The lady is now in university studying economics and business and plans to pursue further studies in finance and banking. To avoid confrontations with her mother, she moved out of their house and now lives with her aunt. She has not been able to forgive her mother for all the hurt that she has caused her. Although the mother has undergone some psycho-social counseling sessions, she is yet to come to terms with the horrors she faced during the 1994 genocide against the Tutsis. The reason she has remained disconnected to her child.

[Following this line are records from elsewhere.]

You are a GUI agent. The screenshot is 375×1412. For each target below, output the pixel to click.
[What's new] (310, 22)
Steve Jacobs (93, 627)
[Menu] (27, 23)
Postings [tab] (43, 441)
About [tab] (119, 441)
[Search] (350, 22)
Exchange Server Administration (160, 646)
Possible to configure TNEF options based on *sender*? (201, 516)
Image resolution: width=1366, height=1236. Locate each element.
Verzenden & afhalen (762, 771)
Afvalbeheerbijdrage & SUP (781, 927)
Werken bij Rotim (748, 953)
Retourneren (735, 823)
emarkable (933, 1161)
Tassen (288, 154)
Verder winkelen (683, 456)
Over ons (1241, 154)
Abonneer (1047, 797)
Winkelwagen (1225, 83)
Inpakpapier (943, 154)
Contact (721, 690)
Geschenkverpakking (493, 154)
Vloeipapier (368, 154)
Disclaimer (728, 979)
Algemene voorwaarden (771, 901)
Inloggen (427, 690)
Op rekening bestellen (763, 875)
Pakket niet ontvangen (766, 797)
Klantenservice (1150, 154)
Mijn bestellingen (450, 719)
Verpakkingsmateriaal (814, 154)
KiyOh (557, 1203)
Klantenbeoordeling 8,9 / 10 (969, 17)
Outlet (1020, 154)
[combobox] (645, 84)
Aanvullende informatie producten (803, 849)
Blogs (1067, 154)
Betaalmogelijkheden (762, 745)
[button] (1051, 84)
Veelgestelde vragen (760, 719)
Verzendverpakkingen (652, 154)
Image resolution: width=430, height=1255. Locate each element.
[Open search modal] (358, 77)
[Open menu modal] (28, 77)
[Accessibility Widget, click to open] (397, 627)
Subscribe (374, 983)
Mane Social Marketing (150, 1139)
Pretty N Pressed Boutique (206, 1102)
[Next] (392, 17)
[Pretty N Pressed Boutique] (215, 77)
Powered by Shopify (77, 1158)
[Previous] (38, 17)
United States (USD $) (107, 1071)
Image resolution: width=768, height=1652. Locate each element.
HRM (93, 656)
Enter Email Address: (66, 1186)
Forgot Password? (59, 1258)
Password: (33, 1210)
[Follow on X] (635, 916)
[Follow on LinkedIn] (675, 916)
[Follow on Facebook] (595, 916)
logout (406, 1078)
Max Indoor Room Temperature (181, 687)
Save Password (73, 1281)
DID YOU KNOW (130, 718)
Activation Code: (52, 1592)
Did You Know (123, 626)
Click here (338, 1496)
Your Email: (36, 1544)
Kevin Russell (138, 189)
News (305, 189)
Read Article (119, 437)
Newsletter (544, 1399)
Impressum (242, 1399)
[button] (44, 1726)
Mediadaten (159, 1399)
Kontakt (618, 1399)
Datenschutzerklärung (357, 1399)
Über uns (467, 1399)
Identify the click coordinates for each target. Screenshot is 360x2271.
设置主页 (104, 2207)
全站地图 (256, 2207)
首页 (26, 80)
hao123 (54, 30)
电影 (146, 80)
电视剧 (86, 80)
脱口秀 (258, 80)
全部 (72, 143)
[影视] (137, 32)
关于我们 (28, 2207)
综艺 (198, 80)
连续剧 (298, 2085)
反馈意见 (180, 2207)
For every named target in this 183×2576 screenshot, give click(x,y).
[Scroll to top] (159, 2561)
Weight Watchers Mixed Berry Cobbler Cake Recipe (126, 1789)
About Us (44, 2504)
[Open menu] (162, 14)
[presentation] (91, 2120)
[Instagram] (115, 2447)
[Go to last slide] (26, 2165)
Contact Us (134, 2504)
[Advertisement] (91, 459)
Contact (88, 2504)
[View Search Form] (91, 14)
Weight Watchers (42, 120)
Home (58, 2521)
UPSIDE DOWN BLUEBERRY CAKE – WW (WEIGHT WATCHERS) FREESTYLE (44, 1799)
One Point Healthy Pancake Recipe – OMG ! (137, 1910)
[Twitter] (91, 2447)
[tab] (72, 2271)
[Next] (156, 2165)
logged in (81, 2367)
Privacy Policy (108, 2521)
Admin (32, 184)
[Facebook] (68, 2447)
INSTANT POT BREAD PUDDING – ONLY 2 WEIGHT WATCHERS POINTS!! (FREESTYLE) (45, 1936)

She is ashamed of her identity. I asked her whether she would be willing to reveal her identity to the man she would one day fall in love with. "I can never reveal the truth about my identity. I do not think it is easy for people to accept me once they find out the truth. I can reveal the truth to a foreigner because I think it is easier for them to accept me but not to a Rwandan - I do not think it would be easy for a Rwandan to accept me.” She explained.
The challenges faced by women who were raped during the 1994 genocide against the Tutsis and their children born of rape are enormous. Group psycho-social counseling has proved to be one way for them to cope with the issues they face on a daily basis. Many organizations however can only afford to support counseling sessions for women and not their children who are also in desperate need of it. In addition, these women need financial support to raise the children and afford their education as many are rejected even by close family members.
Few organizations support women like Uwimana and Assoumpta. Survivors Fund (SURF) and Foundation Rwanda are funding AVEGA Agahozo, Kanyarwanda and Solace Ministries to provide psycho-social support to the mothers through a community counselling initiative and provide educational support to youth born of genocide rape.
The youth are helped to attend vocational training and secondary school. These organizations are supporting over 500 youth born of rape and have helped 420 mothers to attend group counselling to help them cope with what happened to them. There are more youth and mothers who need support but due to financial constraints, they are not able to finance more students and mothers. Some of the students finish secondary and cannot continue to university.